Tech CEOs don’t seem to realise just how anti-human their AI fanaticism is

2025-07-31 | comments

Another week, another thinkpiece wringing its hands over whether the digital feudal lords—sorry, “tech CEOs”—understand how anti-human their latest token-predicting grift is. Spoiler: they understand perfectly; that’s the point. The entire industry has spent a decade replacing craft with vibe coding and calling it progress, so of course they’re thrilled to cram the rest of us into a world where creativity is just automated plagiarism engines remixing our own work back at us. Hackernews, ever the reliable chorus, miscorrects itself into a stupor: half insist AI will free humanity, the other half role-play as Victorian factory owners panicking about copycats. Meanwhile the CEOs keep shoveling more clanker slurry into the hype furnace, dreaming of a future where they never have to deal with employees—or customers—again.
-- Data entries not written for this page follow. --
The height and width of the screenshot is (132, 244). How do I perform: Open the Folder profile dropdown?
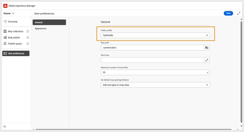(156, 35)
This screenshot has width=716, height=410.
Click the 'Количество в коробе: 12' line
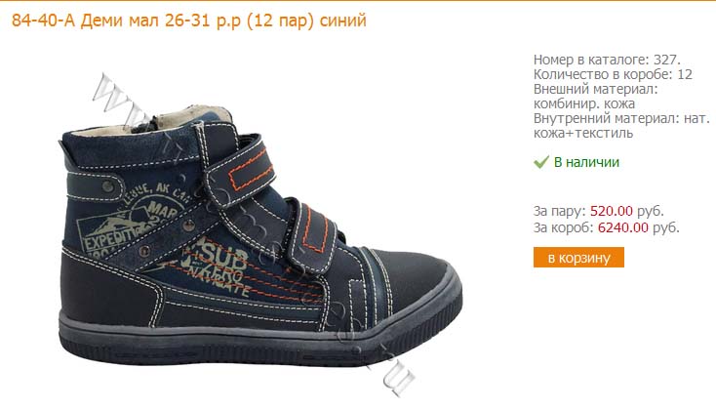[x=613, y=74]
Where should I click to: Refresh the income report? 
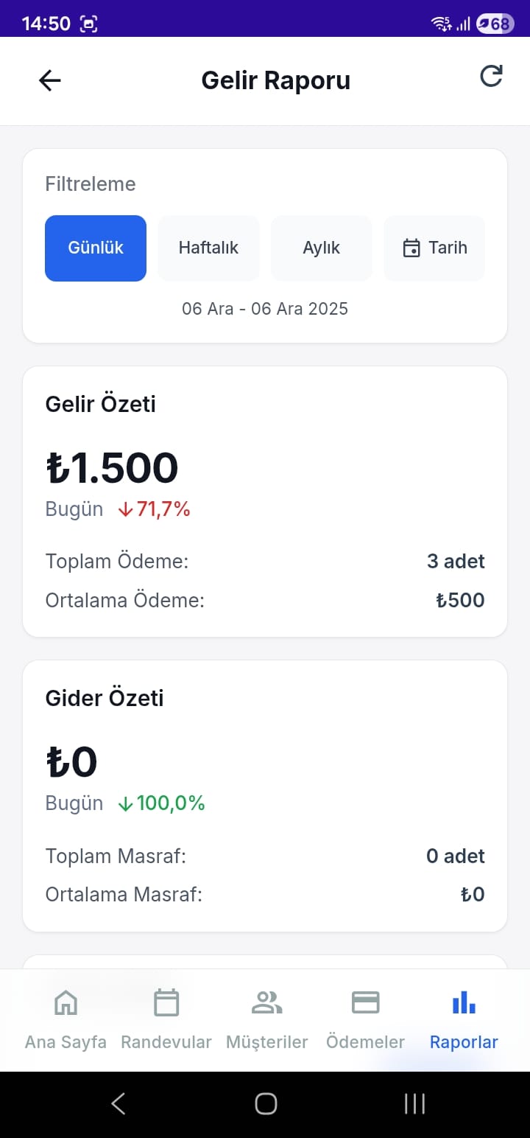point(491,77)
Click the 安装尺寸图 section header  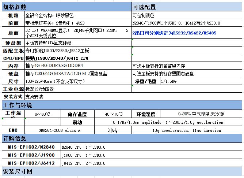click(x=122, y=171)
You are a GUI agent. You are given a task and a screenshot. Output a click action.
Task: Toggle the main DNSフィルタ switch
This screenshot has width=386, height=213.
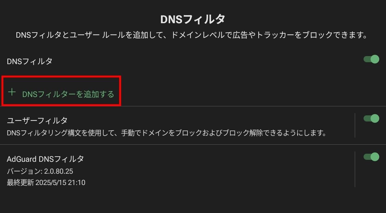[371, 59]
”No tax on tips” is an industry plant

2025-07-31 | comments

Another week, another manufactured outrage cooked up by an industry that has discovered the purest form of techno-feudal efficiency: convincing underpaid workers to lobby against their own wages. The “no tax on tips” crowd is just the restaurant lobby running a speedrun of the great game, swapping minimum wage hikes for a shiny distraction that Hackernews laps up like spilled IPA. The comments are the usual anthropology exhibit: aging webshits remembering when cash existed, armchair IRS deputies debating hypothetical casino dealers, and everyone pretending the problem is taxation instead of an entire sector built on paying people $2.13 an hour and vibes. It’s all very moving, in the way watching a token predictor generate Yelp reviews is moving.